The study, which showed parts of the brain area controlling movement being plugged into networks involved in cognition, could help explain confounding behaviours such as resorting to pacing when feeling anxious and why people who exercise regularly report a more positive outlook on life.

These parts of the brain area were also found to control involuntary bodily functions such as blood pressure and heartbeat.

The study by researchers at Washington University School of Medicine in St. Louis, US, is published in the journal Nature.

"People who meditate say that by calming your body with, say, breathing exercises, you also calm your mind," said first author Evan M. Gordon, an assistant professor of radiology at the School of Medicine's Mallinckrodt Institute of Radiology.

These practices, while having been found useful such as in people with anxiety, have not been scientifically proved.

"But now we've found a connection. We've found the place where the highly active, goal-oriented 'go, go, go' part of your mind connects to the parts of the brain that control breathing and heart rate. If you calm one down, it absolutely should have feedback effects on the other."

Gordon and senior author Nico Dosenbach, an associate professor of neurology, had set out to verify the long-established map of the areas of the brain that control movement, using modern brain-imaging techniques by replicating Penfield's work with functional magnetic resonance imaging (fMRI).

A staple of neuroscience textbooks, Penfield's map of the motor regions of the brain were depicted as a homunculus, Latin for "little man". In the 1930s, neurosurgeon Wilder Penfield, MD, mapped such motor areas of the brain by applying small jolts of electricity to the exposed brains of people undergoing brain surgery, and noting their responses.

The research team built a high-density dataset by recruiting seven healthy adults to undergo hours of fMRI brain scanning while resting or performing tasks. They then built individualized brain maps for each participant.

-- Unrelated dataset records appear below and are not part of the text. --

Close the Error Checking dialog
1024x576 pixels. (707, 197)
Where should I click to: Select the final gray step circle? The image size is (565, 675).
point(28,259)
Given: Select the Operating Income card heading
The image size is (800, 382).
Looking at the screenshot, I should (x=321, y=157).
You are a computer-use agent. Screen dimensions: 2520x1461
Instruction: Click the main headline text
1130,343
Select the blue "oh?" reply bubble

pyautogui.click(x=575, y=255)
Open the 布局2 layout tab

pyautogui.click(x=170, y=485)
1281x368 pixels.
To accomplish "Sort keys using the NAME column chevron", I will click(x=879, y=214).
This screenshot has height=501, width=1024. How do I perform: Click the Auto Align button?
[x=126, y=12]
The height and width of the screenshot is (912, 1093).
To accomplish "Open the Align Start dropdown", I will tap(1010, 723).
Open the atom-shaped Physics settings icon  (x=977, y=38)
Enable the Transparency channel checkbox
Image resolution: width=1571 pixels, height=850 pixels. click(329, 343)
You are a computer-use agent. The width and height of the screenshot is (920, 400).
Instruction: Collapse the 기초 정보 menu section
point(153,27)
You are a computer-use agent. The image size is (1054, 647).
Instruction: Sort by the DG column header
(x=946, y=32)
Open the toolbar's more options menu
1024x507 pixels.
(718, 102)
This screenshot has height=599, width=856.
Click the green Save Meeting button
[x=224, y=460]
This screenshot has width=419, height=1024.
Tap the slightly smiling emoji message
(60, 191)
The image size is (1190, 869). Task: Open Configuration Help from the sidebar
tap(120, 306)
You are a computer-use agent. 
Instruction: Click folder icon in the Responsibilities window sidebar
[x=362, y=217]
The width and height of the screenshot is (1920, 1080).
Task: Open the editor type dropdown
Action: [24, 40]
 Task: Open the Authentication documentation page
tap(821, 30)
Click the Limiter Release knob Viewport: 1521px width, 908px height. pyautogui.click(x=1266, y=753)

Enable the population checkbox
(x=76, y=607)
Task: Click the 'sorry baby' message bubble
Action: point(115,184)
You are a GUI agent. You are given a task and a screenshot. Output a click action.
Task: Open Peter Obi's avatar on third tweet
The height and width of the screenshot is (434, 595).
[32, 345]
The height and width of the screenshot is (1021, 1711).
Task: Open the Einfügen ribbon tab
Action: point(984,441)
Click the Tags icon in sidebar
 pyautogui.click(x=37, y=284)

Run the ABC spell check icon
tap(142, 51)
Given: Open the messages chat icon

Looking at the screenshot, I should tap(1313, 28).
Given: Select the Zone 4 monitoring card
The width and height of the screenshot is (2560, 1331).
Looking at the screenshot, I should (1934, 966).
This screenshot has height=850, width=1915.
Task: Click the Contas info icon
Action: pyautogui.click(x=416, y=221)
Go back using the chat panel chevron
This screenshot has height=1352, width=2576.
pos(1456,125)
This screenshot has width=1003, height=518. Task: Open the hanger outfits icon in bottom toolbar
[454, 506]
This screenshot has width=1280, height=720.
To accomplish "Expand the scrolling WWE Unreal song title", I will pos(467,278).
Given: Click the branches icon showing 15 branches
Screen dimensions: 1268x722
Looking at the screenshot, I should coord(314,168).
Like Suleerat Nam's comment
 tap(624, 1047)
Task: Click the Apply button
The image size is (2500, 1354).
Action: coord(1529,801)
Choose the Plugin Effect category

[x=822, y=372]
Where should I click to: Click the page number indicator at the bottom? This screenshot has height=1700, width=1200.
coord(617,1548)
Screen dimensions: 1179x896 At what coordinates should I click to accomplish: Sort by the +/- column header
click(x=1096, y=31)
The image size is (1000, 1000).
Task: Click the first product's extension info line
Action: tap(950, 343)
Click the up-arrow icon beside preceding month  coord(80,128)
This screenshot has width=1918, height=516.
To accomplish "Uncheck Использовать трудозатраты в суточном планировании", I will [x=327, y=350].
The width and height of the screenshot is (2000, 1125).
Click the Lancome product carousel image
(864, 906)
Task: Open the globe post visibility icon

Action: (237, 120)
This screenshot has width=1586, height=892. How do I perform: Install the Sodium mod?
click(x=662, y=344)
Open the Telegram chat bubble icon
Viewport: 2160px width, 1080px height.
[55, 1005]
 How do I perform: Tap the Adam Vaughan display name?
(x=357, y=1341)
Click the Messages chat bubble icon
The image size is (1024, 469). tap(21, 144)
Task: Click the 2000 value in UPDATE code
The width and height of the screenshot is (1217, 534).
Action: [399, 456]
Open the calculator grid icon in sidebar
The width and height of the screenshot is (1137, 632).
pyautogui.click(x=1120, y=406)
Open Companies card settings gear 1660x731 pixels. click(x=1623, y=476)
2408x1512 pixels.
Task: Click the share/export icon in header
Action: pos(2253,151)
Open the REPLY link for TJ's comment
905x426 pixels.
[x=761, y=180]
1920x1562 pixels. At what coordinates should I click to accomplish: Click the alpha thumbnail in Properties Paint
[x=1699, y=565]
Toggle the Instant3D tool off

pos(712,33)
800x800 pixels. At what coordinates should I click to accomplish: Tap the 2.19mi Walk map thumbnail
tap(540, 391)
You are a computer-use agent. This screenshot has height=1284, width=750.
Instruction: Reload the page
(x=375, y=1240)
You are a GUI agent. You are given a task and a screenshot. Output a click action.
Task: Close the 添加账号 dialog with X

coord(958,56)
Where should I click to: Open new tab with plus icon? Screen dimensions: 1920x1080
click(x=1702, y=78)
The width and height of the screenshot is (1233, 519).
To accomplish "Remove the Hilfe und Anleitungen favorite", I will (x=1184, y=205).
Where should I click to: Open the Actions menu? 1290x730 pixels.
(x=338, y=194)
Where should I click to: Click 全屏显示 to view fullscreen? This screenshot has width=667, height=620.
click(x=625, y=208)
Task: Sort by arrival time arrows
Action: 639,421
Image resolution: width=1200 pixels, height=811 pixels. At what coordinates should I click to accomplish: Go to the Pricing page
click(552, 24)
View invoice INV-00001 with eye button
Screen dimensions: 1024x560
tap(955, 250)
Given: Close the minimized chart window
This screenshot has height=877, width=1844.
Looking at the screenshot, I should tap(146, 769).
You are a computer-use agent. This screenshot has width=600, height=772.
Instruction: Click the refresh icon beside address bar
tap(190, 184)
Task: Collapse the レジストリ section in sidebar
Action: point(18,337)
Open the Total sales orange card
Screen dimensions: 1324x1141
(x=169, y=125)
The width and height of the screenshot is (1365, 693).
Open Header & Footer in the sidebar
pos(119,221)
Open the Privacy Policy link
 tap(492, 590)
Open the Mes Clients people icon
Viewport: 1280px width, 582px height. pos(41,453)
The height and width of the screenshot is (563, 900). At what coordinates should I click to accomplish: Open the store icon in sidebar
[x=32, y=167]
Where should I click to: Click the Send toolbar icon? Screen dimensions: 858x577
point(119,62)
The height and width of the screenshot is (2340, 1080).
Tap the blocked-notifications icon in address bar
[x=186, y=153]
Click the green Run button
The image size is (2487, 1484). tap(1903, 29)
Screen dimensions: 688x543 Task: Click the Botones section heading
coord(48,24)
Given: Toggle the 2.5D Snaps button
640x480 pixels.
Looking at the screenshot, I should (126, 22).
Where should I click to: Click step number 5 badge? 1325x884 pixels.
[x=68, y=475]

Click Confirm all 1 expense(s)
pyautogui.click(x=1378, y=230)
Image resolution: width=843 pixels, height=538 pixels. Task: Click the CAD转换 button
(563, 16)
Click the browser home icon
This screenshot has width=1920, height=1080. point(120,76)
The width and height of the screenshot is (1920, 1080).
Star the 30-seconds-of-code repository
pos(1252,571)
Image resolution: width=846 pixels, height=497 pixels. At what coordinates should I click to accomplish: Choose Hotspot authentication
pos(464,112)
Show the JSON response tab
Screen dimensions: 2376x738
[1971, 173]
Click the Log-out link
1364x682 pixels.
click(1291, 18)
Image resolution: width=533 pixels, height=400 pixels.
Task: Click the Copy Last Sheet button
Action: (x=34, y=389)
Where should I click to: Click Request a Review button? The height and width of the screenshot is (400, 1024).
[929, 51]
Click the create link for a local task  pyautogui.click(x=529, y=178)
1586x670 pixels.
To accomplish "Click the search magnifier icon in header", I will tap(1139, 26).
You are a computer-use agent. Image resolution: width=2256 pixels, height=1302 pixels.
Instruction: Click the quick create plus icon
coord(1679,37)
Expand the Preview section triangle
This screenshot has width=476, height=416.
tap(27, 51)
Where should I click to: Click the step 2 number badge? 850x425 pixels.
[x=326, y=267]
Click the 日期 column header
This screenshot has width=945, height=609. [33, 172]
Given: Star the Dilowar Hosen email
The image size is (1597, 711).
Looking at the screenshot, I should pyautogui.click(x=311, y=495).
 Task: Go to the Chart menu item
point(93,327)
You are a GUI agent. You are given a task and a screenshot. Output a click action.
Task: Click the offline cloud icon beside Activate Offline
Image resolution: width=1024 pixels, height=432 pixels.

Then, they validated their results using three large, publicly available fMRI datasets - the Human Connectome Project, the Adolescent Brain Cognitive Development Study and the UK Biobank - which together contained brain scans from about 50,000 people.

The team discovered, to their surprise, that Penfield's map wasn't quite right. Control of the feet was in the spot Penfield had identified. Same for the hands and the face.

However, interspersed with those three key areas were another three areas that did not seem to be directly involved in movement at all, even though they lay in the brain's motor area.

Moreover, the non-movement areas looked different than the movement areas. They appeared thinner and were strongly connected to each other and to other parts of the brain involved in thinking, planning, mental arousal, pain, and control of internal organs and functions such as blood pressure and heart rate.

Further imaging experiments showed that while the nonmovement areas did not become active during movement, they did become active when the person thought about moving.

Dosenbach and Gordon named their newly identified network the Somato (body)-Cognitive (mind) Action Network, or SCAN.

To understand how the network developed and evolved, they scanned the brains of a newborn, a 1-year-old and a 9-year-old. They also analyzed data that had been previously collected on nine monkeys.

The network was not detectable in the newborn, but it was clearly evident in the 1-year-old and nearly adult-like in the 9-year-old. The monkeys had a smaller, more rudimentary system without the extensive connections seen in humans.